Until the recent unrest, Libya was the world's 12th-largest exporter of oil, putting around 1.7 million barrels a day on the market. It is now exporting around two-thirds its normal output.
That Saudi Arabia has taken up much of the slack, and that the decline in Libyan export has not been as cataclysmic as feared caused the price of crude to retreat by more than six per cent this weekend. But oil was still near US$97 a barrel. A week ago, crude was US$84. It was not too many months before that, in the face of the global recession, $50 oil was in the works.
The point is that the crisis in North Africa and the Middle East is bad economic news for the world, particularly non-oil-producing energy users like Jamaica. Indeed, these events should concentrate Jamaican minds on the need for an effective energy policy.
lack of transparency
On the face of it, the country is moving in that direction with the administration's declared commitment to converting from oil to liquefied natural gas (LNG) as the fuel for the bulk of energy generation. Except that not only has the process been mired in conflict-of-interest controversy, but the basis on which the Government reached its decision has been lacking in transparency.

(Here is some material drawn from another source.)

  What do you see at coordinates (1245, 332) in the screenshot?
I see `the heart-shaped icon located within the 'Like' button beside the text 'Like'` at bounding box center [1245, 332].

This newspaper, like others, has argued that low-cost or competitively priced energy could be the linchpin of liberating Jamaica from decades of economic stagnation or low growth. In that regard, the decision about fuel source has to be based on the least-cost option.
Yet, our administration has failed - and continues to do so - to clearly outline the financial and economic assumptions for its decision in favour of LNG and how these compare with other potential energy sources. Nor has it been willing to share with the public recent studies that apparently found major flaws in the project's design - even after the Government had named a preferred bidder for an LNG storage and regasification facility and invited bids for 480 megawatts of electricity-generating capacity based on natural gas. Even as the Government presses ahead, there is no indication that the potential end-users, the monopoly electricity transmission and distribution company and the alumina refineries, are on board.
The last point is significant, and should weigh heavily on the mind of the administration in the face of the upward movement in oil prices. Lower energy cost, combined with global recovery, drove alumina to a price point where reopening UC Rusal's mothballed Kirkvine plant could be economic. Will this hold?